FKG is on the Colonial Coast Birding Trail. The number of birds found along with the trail change with the rising and falling of the tides and with the passage of the seasons. Because of that, each visit offers the chance to experience a new wildlife adventure. The best way to experience this at FKG is to take the short Nature Trail that follows the perimeter of the fort and other historic structures along the Altamaha River.

The kiddos also enjoyed seeing ruins from the 19th century sawmill that was also built on this site. It was a steam powered sawmill, and it brought the Industrial Revolution to Georgia. The ruins are across the path from a replica wattle and daub dwelling, thought to be common among the Guale Indians who occupied the area well before the 1500s. I think it a beautiful juxtaposition of the way the land was originally used vs. how it was last used before becoming part of the park system.

Finally, rent a canoe or kayak and enjoy the Altamaha up close. The waterway in this area is part of Southeast Coast Saltwater Paddling Trail.  The Southeast Coast Saltwater Paddling Trail (SECT) connects the Chesapeake Bay and the Georgia-Florida border. For over 800 miles, the SECT hugs the coastal waters of Virginia, North Carolina, South Carolina, and Georgia, providing a unique opportunity for paddlers to experience an unbroken trail through four states in the tidal marshes and rivers of the southern USA.



ANYTIME is a great time to visit, but here are a sample of the events happening this year at FKG that would be especially fun for families.

Afternoon Tours of Georgia’s First Fort. Follow in the footsteps of a Redcoat Soldier. From discovery to defense, muskets, and mutiny! Learn about the history of Georgia’s first fort. Tours at 2 PM and 3 PM various days of the week. On-going event!

Fire Up the Forge. The Blacksmith is in. Join us as we operate a colonial blacksmith forge and discuss the tools and techniques used to help build and maintain the metal work of the fort. This program is included with fort admission. On-going event!

Memorial Day Commemoration. Join the rangers of Fort King George for a day of craft demonstrations and soldiers’ life activities in commemoration of Memorial Day. Standard Admission rates apply.

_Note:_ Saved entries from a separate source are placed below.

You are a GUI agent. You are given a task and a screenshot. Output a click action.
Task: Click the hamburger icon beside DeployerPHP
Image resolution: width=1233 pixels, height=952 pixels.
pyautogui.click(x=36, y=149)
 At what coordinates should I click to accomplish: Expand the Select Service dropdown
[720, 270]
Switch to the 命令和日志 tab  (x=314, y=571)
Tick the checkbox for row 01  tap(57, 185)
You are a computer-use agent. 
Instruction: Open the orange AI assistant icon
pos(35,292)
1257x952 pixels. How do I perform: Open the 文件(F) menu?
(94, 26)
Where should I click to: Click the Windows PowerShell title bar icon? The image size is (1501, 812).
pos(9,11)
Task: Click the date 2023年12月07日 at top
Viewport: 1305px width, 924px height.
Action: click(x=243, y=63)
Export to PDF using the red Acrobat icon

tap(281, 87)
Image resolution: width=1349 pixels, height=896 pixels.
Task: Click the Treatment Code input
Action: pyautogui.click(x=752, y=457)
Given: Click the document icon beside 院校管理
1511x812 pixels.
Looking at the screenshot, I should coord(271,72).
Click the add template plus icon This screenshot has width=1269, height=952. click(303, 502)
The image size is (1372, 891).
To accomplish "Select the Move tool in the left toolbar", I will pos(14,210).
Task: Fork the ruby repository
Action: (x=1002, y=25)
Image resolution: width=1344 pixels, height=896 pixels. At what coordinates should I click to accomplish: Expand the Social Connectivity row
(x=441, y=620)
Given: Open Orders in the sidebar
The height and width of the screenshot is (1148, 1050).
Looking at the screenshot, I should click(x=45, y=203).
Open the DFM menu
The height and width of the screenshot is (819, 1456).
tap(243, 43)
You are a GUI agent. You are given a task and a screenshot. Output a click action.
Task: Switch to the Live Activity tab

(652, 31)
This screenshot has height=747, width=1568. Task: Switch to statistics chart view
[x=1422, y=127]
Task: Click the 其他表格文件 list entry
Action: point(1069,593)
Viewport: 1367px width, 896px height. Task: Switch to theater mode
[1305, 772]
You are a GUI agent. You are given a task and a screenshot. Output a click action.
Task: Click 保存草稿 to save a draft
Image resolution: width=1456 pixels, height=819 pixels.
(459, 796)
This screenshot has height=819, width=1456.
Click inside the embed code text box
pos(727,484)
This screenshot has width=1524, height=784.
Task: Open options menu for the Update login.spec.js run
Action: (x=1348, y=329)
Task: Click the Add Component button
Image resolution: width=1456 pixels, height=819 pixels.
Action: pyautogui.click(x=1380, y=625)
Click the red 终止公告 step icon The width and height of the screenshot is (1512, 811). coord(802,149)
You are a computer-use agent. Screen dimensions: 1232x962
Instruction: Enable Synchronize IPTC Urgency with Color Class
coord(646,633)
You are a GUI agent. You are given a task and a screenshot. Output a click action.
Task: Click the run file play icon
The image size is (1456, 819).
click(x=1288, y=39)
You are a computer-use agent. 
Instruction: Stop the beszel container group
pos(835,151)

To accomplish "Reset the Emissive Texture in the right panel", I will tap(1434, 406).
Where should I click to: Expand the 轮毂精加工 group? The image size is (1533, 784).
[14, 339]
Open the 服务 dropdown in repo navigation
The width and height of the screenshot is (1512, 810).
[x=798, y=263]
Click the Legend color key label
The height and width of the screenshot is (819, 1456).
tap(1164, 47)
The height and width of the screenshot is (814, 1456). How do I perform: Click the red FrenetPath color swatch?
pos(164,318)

Laborer’s Day. Celebrate the history of colonial trades and crafts folk. Featured programs include woodworking, weaving, candle-making, as well as medicine. Standard admission rates apply.

Tricks, Treats, and Tricorns – Monsters Oh My! Join us for our annual Halloween tradition of trick-or-treating inside the Fort’s walls. This family-friendly event offers you a chance to flex your crafty side as well as participate in fun Halloween activities! Don’t forget to visit the museum for the costume competition. Enter for a chance to win prizes! This year, the theme is monsters! They’ve invaded the Fort garrison and are causing quite the rowdy raucous! Kids are welcome to join with their own monster costumes, but no worries–come as whoever or whatever you like! Cost: $3 per youth, $5 per adult.